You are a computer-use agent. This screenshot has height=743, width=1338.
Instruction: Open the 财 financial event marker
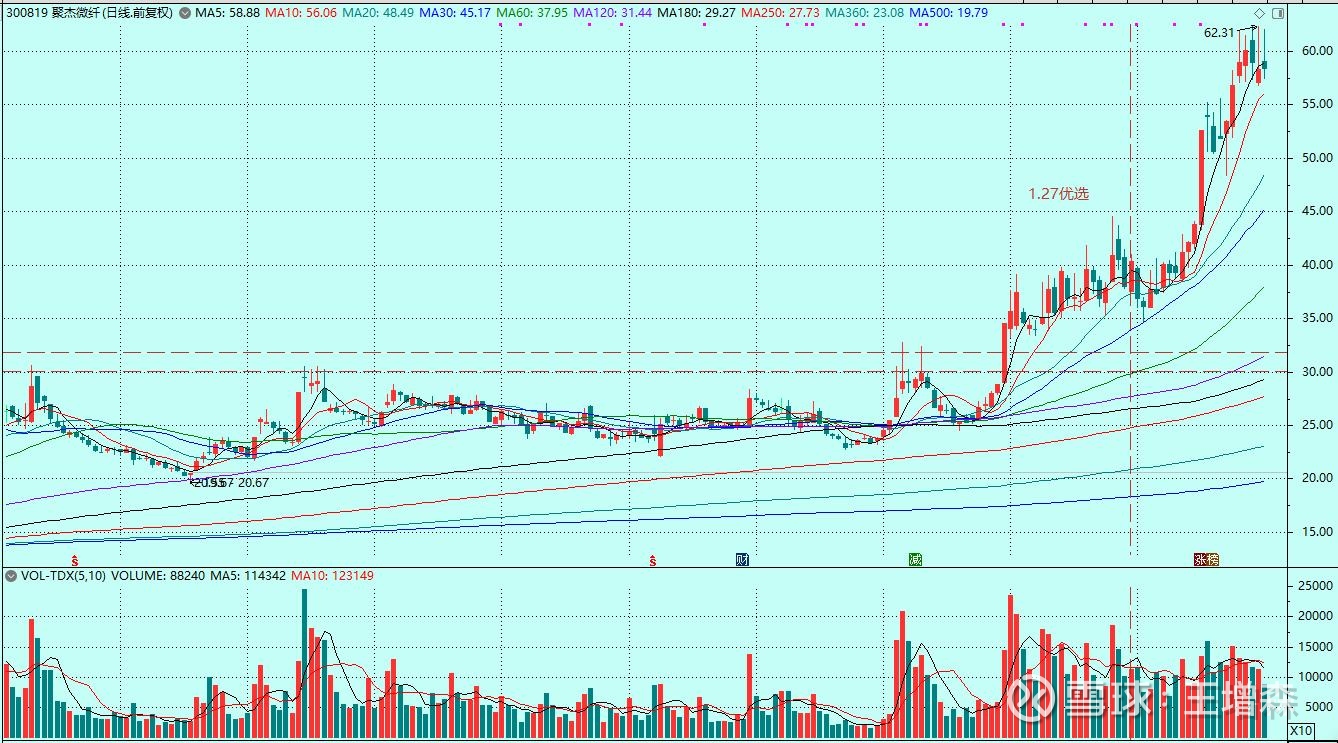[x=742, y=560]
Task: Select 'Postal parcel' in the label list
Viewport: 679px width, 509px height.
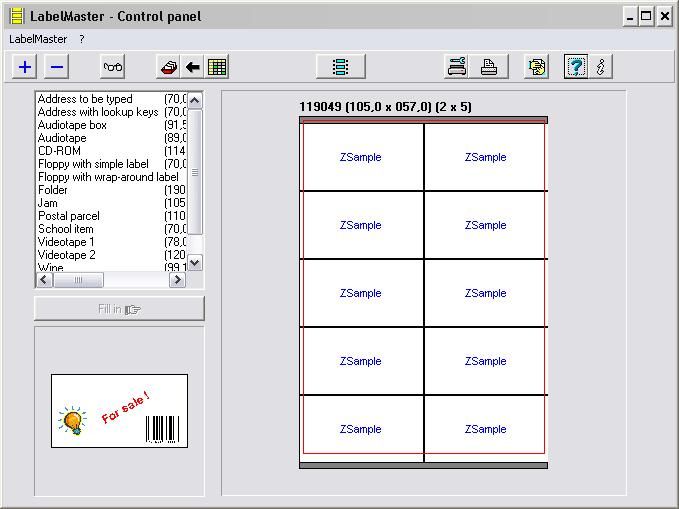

******************************

> [TASK DIRECTIONS]:
Give the listing again word for word, without its images.

> [SOLUTION TO THIS PROBLEM]:
You are a computer-use agent. This screenshot has height=743, width=1338.
Instruction: Open the 财 financial event marker
[x=742, y=560]
Task: Select 'Postal parcel' in the label list
Viewport: 679px width, 509px height.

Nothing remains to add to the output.